Handy, Classy, Spicy… News Power


The tree types of TV news

We sometimes think of news in terms of newspaper positioning – tabloid, broadsheet or whatever the Daily Mail is.  A more useful way to classify news might be in terms of what it does for its consumer. In one project in India we were trying to understand what was the best positioning for the BBC’s news bulletins.  We found that news fitted into three types:

1. Handy news.  That is, news you can use.

Weather, traffic, information about whether the world is safe for you or your children to explore today.  Metro and local newspapers comes to mind.  Breakfast TV seems to operate in this space, and if the plans for local TV stations ever delivers programming, it would sit in this space.

2. Spicy news.  News that gets you talking, or stimulates you in some way.

It can include celebrity gossip, or something scandalous or involving heroes or villains.  Very popular in India, we found.  The sort of news the tabloids are best at – and it’s interesting that breakfast TV doesn’t sell itself this way.  In fact, a British version of Fox News might not sit well with Ofcom it’s a little surprising that no-one has successfully launched a populist news channel or programme – did Live TV scare people too much? The 10 O’Clock News Show, and even Mock the Week offer this on terrestrial TV, and there is the occasional Russell Howard or Marcus Brigstocke series on BBC3/4 item on but these are within tightly scheduled runs, and from the comedy genre, rather than delivering a daily dose (Daily Show style).  Ideally, you might want a TV version of the front half of Private Eye, only less clubby…

3. Classy news.  News that makes you think about something differently, or helps you to understand the world better.

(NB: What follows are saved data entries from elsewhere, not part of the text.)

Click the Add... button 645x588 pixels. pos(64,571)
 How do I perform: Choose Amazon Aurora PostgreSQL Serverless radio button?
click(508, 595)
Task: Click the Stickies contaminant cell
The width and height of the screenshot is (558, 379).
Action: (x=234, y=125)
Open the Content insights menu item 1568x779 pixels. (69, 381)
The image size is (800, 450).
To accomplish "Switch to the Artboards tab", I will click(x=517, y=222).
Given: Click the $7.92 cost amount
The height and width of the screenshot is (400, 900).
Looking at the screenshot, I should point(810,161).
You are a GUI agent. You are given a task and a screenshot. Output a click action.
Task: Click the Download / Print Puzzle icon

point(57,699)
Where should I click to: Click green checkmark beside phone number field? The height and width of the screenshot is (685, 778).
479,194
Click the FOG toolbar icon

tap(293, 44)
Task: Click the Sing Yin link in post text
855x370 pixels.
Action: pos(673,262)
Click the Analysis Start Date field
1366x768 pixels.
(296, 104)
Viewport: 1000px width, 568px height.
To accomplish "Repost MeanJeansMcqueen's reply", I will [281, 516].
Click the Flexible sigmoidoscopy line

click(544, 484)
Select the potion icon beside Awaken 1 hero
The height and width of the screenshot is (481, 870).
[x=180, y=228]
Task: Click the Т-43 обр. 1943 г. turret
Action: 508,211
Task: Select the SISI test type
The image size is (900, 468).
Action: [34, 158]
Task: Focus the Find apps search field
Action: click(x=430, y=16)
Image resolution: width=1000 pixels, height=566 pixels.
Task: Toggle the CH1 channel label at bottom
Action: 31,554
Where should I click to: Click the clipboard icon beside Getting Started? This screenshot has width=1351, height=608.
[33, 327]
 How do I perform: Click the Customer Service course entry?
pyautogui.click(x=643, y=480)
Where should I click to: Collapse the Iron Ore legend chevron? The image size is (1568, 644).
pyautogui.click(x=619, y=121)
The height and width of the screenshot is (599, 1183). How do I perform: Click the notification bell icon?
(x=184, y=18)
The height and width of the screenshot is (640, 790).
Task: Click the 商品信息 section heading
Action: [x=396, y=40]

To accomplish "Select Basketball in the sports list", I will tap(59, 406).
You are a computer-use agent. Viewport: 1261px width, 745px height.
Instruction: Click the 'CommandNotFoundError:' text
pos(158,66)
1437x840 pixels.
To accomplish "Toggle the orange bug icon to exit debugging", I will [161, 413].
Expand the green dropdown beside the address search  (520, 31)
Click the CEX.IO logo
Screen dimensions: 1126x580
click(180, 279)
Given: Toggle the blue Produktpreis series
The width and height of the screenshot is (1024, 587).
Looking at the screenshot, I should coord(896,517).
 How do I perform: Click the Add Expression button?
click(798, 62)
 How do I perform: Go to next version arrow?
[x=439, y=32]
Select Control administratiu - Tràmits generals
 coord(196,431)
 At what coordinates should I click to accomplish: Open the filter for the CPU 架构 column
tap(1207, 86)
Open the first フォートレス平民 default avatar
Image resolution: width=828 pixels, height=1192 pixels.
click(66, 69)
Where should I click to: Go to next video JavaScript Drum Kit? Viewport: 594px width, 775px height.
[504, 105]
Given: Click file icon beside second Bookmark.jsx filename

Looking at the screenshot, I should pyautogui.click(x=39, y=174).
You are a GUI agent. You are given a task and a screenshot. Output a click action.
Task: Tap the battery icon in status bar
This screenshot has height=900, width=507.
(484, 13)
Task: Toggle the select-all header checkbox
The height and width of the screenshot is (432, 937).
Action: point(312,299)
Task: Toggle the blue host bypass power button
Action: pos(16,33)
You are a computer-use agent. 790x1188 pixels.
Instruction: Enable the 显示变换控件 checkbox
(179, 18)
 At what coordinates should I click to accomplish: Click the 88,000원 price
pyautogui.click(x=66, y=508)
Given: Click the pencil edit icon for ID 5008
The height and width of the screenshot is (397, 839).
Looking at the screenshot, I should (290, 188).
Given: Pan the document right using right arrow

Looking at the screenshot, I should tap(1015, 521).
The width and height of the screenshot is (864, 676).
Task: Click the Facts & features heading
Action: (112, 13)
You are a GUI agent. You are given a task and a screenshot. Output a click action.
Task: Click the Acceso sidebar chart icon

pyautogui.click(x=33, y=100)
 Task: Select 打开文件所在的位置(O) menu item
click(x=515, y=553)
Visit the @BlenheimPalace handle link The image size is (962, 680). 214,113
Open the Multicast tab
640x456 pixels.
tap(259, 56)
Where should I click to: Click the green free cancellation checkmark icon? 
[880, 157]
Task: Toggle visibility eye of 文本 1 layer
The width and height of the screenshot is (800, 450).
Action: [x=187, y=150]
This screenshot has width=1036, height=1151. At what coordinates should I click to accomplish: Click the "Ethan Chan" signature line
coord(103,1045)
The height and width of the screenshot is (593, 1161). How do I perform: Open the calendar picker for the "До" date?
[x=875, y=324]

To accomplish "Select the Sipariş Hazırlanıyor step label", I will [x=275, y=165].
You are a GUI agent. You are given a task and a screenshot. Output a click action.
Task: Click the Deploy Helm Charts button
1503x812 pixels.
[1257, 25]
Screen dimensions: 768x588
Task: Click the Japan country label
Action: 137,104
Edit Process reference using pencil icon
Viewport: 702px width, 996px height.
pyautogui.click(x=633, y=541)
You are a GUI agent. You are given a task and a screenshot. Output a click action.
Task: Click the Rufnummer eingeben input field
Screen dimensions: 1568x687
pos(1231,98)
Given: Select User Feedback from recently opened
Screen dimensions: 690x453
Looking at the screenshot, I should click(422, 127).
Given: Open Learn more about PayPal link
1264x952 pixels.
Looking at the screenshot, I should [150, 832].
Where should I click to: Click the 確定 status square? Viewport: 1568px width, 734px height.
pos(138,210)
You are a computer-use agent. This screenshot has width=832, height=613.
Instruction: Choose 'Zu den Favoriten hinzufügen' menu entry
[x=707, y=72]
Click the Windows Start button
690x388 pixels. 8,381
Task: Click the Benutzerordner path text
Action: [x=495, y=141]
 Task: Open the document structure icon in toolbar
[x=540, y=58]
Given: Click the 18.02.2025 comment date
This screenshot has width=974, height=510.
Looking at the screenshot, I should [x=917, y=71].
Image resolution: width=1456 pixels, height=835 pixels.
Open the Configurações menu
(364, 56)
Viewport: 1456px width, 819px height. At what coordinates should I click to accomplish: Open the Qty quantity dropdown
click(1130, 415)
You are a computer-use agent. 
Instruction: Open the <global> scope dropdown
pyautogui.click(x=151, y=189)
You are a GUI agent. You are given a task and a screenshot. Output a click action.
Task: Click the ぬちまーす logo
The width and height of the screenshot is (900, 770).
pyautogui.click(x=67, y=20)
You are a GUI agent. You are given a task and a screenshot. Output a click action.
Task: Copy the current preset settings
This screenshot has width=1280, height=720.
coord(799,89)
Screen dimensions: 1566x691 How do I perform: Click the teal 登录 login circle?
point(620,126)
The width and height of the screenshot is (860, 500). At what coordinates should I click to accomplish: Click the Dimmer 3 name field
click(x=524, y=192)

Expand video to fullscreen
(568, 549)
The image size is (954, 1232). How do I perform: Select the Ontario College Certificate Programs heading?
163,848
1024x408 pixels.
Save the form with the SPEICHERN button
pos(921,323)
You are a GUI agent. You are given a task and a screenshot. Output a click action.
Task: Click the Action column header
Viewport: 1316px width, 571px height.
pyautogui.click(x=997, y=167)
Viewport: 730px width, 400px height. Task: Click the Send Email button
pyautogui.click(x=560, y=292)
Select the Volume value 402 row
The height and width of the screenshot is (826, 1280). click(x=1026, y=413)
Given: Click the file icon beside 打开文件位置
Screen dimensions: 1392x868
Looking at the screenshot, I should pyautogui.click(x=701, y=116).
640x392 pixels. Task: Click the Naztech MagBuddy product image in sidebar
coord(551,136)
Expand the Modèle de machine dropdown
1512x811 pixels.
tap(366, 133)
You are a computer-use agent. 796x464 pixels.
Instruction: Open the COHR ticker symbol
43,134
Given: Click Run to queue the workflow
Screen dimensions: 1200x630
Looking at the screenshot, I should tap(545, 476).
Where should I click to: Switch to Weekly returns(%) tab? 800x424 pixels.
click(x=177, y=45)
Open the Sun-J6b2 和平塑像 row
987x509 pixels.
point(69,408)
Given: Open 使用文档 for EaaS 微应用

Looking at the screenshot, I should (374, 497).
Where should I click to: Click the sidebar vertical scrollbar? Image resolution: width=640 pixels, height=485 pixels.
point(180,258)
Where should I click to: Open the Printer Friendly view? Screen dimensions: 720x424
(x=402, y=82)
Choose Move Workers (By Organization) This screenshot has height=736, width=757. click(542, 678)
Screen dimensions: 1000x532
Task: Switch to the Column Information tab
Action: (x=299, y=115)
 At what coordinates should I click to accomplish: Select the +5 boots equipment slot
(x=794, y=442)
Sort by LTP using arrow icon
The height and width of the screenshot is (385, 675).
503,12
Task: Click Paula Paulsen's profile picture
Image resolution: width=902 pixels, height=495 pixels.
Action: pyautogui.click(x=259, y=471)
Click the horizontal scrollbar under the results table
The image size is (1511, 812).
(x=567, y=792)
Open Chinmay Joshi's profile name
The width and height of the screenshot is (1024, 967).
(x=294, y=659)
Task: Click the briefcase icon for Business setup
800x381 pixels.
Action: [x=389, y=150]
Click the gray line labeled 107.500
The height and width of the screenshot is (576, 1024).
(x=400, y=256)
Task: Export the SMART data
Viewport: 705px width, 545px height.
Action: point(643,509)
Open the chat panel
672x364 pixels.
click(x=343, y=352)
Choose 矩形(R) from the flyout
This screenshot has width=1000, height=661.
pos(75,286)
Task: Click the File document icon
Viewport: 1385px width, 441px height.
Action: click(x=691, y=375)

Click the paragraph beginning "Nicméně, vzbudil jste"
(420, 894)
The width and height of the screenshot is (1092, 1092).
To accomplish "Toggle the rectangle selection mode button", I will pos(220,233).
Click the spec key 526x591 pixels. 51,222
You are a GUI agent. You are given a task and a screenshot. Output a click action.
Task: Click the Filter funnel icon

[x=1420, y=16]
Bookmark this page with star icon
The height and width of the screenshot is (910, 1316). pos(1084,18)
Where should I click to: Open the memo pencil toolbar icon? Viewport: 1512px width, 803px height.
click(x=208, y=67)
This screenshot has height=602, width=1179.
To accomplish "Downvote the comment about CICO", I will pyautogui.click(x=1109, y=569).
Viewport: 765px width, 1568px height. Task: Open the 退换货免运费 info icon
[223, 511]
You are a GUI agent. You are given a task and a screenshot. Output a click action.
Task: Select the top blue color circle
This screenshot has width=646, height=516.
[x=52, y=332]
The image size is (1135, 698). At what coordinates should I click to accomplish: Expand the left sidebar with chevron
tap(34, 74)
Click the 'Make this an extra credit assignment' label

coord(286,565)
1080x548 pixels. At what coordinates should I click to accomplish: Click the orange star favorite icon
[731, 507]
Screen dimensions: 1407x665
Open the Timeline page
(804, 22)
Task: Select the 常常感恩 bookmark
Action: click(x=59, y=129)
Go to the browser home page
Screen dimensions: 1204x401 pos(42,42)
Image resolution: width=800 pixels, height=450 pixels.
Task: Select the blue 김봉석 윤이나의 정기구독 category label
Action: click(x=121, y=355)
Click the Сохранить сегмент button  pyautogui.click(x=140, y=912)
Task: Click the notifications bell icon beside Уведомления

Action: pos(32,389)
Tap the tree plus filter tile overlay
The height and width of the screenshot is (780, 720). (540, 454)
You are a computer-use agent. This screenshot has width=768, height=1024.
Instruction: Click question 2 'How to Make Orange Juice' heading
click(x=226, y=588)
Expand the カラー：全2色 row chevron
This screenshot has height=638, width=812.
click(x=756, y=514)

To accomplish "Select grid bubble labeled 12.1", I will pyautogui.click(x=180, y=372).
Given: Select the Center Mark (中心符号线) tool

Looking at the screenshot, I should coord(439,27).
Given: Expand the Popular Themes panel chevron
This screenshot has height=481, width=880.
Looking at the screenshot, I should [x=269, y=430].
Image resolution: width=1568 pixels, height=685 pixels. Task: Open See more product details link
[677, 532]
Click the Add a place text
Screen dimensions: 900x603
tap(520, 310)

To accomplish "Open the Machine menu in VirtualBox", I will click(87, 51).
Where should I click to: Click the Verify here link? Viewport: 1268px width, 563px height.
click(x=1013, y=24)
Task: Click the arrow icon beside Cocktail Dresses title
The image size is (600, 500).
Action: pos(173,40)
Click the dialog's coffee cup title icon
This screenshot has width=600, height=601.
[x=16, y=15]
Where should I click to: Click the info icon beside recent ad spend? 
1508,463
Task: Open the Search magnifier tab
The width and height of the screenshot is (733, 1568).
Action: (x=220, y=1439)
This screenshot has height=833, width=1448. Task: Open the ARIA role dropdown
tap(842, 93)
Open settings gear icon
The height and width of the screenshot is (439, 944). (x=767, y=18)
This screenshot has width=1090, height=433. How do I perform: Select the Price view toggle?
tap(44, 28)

This could be something analytical such as Panorama, Despatches, Newsnight and so on. The main news bulletins, when they’re on their game.  We do this sort of TV very well.  News with substance.  International news often seems to sit here because its potential audience is smaller and more rarified…

So, Handy, Spicy, Classy.  Like a spice girls reunion starring Charlie Dimmock, Mel B and Rachel Riley off’ve Countdown.   But for news, a satisfyingly simple typology, I’m hope you’ll agree. And fairly neutral – they’re all good in balance. Seeing news segmented in this way made it easier for us to to see where we could compete and where we really couldn’t.

(in case you were wondering, the BBC’s best option in India was to concentrate on classy news…).

And one interesting thing is that they seem to fit certain types of day – at least on TV (newspapers seem able to fit them into a single proposition).  No-one wants classy news on television in the morning.  In the evening, handy news is a little underpowered. Spicy news is great when you can share it with others – so it’s left to the internet to deliver this to people at work – and it seems to work in newspapers, but not really on TV in the morning.

The BBC has conducted more sophisticated studies exploring audience needs for news and how they fit particular audience types and situations.  But for a basic starting point, the handy, classy and spicy typology is a neat way to understand how news can be segmented.